From a medical/psychological standpoint, pushing through pain or stress often activates the sympathetic nervous system (fight-or-flight mode). Stress hormones like adrenaline and cortisol rise, allowing you to “perform” in the short-term. It can feel productive, like you’re conquering the problem.
But here’s the catch: your body never gets the signal that it’s safe to rest.
🔹 Why It Becomes Unhealthy
When we push through instead of slowing down:
Chronic Stress: The body stays flooded with cortisol, which over time can weaken the immune system, disrupt sleep, and cause inflammation.

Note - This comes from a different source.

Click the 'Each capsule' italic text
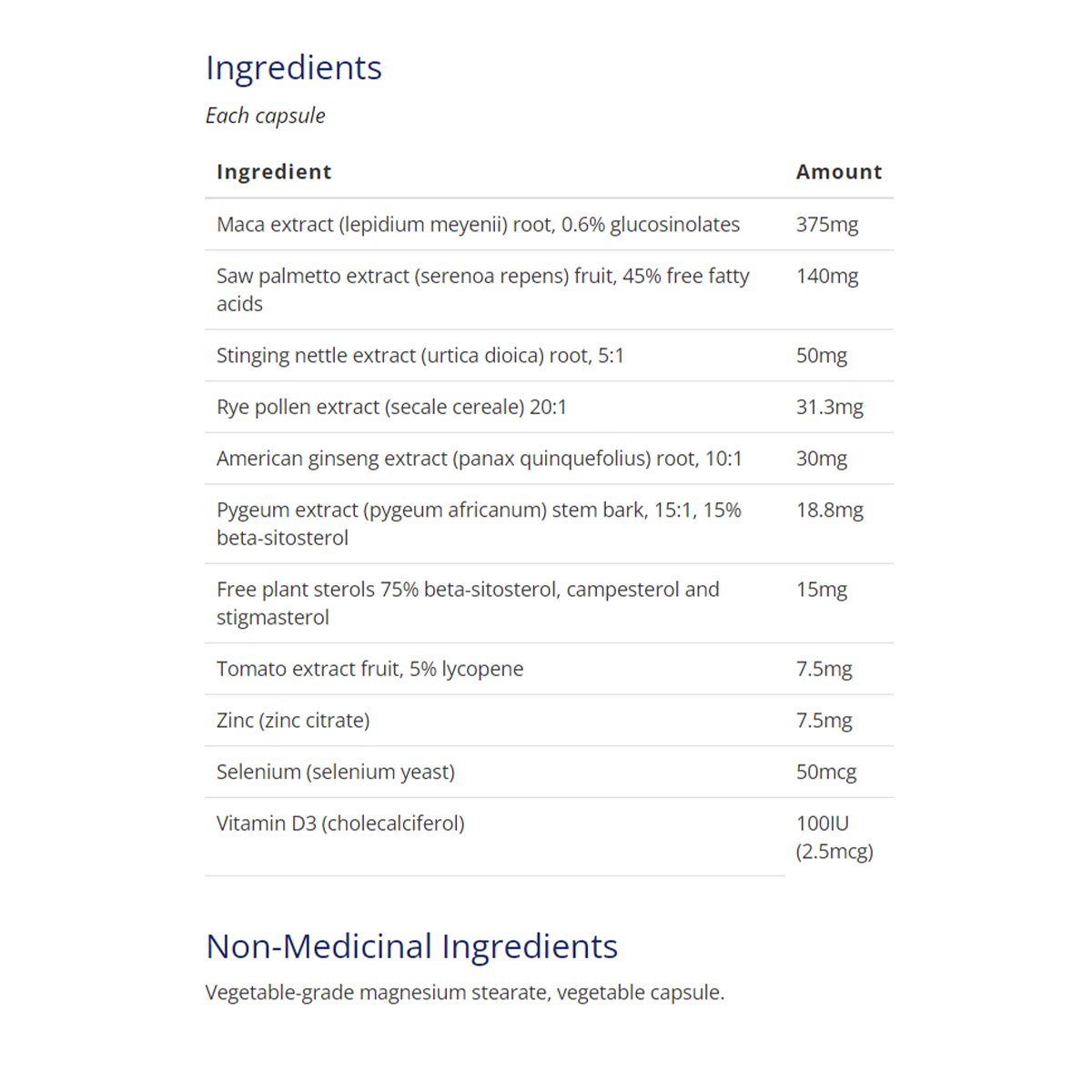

Emotional Suppression: Feelings don’t vanish; they get stored in the body. This can manifest later as anxiety, depression, irritability, or even physical illness.
Burnout: Constantly overriding the need to pause drains energy reserves, leading to exhaustion or emotional numbness.
Disconnection: Pushing through often means ignoring inner signals. Over time, it can create a sense of disconnection from self and others.
In short: pushing through may look strong on the outside, but it silently erodes resilience on the inside.
🔹 How Color Wellness Can Support Healing
Color Wellness invites you to partner with your nervous system instead of overriding it. Different hues can help you honor what you’re feeling, soothe your body, and gently guide your healing process:
❤️ Red – Helps when exhaustion tempts you to shut down. Provides grounding and energy, but in moderation (too much red can overstimulate).
🧡 Orange – Encourages playfulness and release. Helps soften rigid “must push through” patterns by inviting creativity and joy.
💛 Yellow – Boosts mood and motivation, reminding you that healing can include lightness and optimism rather than just struggle.
💚 Green – Balances the heart and calms the nervous system. Supports rest and repair, countering stress from “always on” pushing.
💙 Blue – Soothes the mind, lowers tension, and creates inner space for reflection instead of constant doing.
💜 Purple/Indigo – Encourages deeper introspection and connection with intuition — aligning you with what you truly need instead of what you feel forced to do.
🌸 Pink – Cultivates compassion and gentleness, reminding you that rest is not weakness but love for yourself.
✨ Putting It Together
Healing isn’t about ignoring responsibilities, but about creating space for integration, rest, and renewal. Where pushing through forces the body into survival mode, allowing yourself to pull back and bringing in the support of color makes healing a conscious, nurturing process.
🌈 Instead of pushing, you’re now partnering with your own body — and that is the deepest form of strength.


Healing is difficult, pulling back is sometimes necessary.